Data entries
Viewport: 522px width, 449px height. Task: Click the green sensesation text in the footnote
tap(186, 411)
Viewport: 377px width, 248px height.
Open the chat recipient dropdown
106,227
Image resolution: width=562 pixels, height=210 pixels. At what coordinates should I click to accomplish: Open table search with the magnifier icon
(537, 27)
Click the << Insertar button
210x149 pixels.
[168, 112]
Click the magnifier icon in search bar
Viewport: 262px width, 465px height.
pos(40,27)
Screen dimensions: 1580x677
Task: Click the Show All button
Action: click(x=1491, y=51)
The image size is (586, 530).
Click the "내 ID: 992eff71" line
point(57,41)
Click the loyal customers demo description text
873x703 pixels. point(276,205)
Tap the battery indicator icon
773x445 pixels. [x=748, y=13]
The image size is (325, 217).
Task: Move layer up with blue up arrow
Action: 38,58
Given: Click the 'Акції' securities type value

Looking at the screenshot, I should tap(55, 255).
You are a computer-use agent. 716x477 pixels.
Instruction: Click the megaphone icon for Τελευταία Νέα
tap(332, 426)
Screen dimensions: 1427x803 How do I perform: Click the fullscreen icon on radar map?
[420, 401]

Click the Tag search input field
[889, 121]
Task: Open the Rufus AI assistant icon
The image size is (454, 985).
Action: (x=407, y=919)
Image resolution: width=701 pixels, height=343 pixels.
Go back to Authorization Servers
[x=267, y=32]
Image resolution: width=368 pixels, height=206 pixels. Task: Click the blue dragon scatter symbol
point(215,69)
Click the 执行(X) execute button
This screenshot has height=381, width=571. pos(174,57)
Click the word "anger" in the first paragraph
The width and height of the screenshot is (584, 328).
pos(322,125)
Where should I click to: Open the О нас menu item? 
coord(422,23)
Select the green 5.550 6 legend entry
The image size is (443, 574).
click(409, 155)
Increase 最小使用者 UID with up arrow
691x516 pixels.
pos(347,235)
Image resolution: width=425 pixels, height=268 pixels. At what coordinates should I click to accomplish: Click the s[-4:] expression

# [STATED TASK]
Format the rows above as a JSON list of strings, one string per line, with blank lines omitted. Begin at the line that contains "Task: Open the Rufus AI assistant icon" and stop after the line that contains "coord(422,23)".

# [OUTPUT]
[
  "Task: Open the Rufus AI assistant icon",
  "The image size is (454, 985).",
  "Action: (x=407, y=919)",
  "Image resolution: width=701 pixels, height=343 pixels.",
  "Go back to Authorization Servers",
  "[x=267, y=32]",
  "Image resolution: width=368 pixels, height=206 pixels. Task: Click the blue dragon scatter symbol",
  "point(215,69)",
  "Click the 执行(X) execute button",
  "This screenshot has height=381, width=571. pos(174,57)",
  "Click the word \"anger\" in the first paragraph",
  "The width and height of the screenshot is (584, 328).",
  "pos(322,125)",
  "Where should I click to: Open the О нас menu item? ",
  "coord(422,23)"
]